A chelsea concerto country girls read 4 gases in the atmosphere besides oxygen and nitrogen

Written in a chronological form, the book begin with practices for a ‘real’ air raid, carries on through the period of the “Phony War” (when many in England felt that the war was just going to peter out), and then the war itself. Story after story is related here as personal lives are abruptly interrupted when war is declared.

There are trains evacuating and re-evacuating children (because, during the Phony war, many of the children were sent back home … and then evacuated again), and civilians are requested to leave the trains free for departing soldiers. Parents watch their children depart in crowded, confusing train stations for safer country homes, wondering if the separation will be permanent. Soldiers leave for France (and some don’t return). Refugees arrive from Belgium, France, and the Lower occupied countries. And then the Blitz begins.

When the refugees begin to arrive in England, Frances, gifted with languages, works as an interpreter and assists in finding them homes, food and clothing. She is invaluable to many of those trying to carry on a normal life in the midst of chaos, suffering, and loss, and yet she retains a sense of modesty and self-abasement through it all.

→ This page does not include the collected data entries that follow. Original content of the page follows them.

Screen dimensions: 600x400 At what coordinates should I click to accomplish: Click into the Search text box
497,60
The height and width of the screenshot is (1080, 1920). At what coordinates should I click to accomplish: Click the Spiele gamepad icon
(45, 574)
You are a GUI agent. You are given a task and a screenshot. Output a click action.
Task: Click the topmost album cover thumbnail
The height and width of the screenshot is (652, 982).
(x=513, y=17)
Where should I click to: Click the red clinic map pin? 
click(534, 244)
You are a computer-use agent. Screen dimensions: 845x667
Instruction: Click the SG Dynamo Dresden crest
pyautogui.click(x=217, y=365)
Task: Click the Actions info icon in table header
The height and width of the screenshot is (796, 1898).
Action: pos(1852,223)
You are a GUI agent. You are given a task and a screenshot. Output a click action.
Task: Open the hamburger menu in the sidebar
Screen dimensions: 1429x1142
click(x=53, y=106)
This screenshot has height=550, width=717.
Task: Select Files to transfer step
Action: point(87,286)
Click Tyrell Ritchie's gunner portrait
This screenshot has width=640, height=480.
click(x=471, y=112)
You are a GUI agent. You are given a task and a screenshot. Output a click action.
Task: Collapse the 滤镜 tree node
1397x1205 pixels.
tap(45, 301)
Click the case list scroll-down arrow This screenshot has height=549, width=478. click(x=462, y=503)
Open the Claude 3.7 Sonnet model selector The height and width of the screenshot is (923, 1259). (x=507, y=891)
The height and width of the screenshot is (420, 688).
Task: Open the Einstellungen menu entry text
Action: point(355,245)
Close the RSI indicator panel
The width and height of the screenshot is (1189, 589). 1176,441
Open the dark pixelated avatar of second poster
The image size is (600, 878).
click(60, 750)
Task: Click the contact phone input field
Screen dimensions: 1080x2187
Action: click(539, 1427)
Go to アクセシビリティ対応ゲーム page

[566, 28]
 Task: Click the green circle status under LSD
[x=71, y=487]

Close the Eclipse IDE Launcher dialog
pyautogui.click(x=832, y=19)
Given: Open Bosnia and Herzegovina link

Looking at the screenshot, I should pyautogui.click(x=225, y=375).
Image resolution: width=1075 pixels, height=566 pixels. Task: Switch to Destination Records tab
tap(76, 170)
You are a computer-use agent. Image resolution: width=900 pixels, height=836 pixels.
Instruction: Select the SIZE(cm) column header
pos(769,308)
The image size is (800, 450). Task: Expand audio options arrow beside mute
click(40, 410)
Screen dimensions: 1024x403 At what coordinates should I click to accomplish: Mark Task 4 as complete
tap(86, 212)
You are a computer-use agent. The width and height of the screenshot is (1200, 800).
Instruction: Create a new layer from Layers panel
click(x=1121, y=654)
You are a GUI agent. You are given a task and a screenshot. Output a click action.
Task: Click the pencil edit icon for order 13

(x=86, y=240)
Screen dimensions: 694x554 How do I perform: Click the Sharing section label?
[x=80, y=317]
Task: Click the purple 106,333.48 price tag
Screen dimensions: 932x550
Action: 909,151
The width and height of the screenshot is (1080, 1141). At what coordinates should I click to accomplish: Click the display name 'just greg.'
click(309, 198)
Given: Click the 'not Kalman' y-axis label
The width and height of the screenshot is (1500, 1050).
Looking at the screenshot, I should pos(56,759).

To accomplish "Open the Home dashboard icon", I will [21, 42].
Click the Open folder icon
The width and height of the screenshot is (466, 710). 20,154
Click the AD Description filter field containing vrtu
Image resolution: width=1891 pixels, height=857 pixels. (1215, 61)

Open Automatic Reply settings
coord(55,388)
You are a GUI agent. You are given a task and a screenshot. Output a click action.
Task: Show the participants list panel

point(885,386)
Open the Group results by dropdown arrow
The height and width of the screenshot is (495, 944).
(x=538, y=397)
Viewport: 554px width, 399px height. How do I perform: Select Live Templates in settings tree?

“I worked for a long gruelling day until relieved by another Flemish-speaking nurse late next evening, and this time the misery and wretchedness of displaced humanity was one of sheer stark horror. And yet I could not look at all the grey tired faces of our own troops without intense wonder and gratitude that they were home – that with the horror of bombing and machine-gunning which had accompanied them – the RAF covering them and fighting for their protection all the way – it was surely nothing short of a miracle that such numbers were safe on their own shores. The troops had learned not to talk – not so the civilians. They poured into our ears tales of Dorniers, Messerschmitts, and Heinkels attacking them…”

The Londoners attempt to carry on normal life and their spirit seems unbroken even in the worst of situations. I found myself caught up more and more in this story, staying up late to read just one more page! However, this is not a light, pleasant read (just in case you are hoping for one…) Even though there are some happy times; parties, weddings, and new close relationships forming, there are no pretensions here, nothing glossed over or hidden in a sugar-coat of optimism.

The author does write about the courage of many but she also reveals the struggles that naturally arise among close quarters. There are arguments, complaints about the food (natural considering the shortages), and even an incident of suspected favoritism (over the size of allotted garden plots). The author, being a translator, is often called upon to settle these battles but when nothing else works, the police are occasionally called in to arbitrate. Both major and minor events are in the lives of those so pressed at such a challenging time in their lives are openly portrayed.

“Mr. Churchill had said that he promised us nothing but ‘blood, tears, toil, and sweat’. The Blitz was certainly bringing the blood, tears, and the toil, and it seemed to be bringing a great deal of dirt to some of us. When I stopped to think of the disgusting and revolting chores which the war was meaning for me I often rebelled violently, and wondered if a Florence Nightingale role really appealed to me – I loved fun, and was considered frivolous by my family. There were days when I felt I didn’t want to do one more thing for one more refugee or one more bombed-out person, although they compelled my compassion…”

“I had seen my friends in the height of the Blitz battling amongst those four things promised by Mr. Churchill, and in my much-travelled life I have never been more thrilled and amazed by their heroism. The quietest and most unexpected people seemed endowed with the courage of lions and the endurance of steel. Tireless and undaunted, they knew no thought of self as they faced fearful odds in the battle to save their fellow-men and their borough from the destruction from the skies.”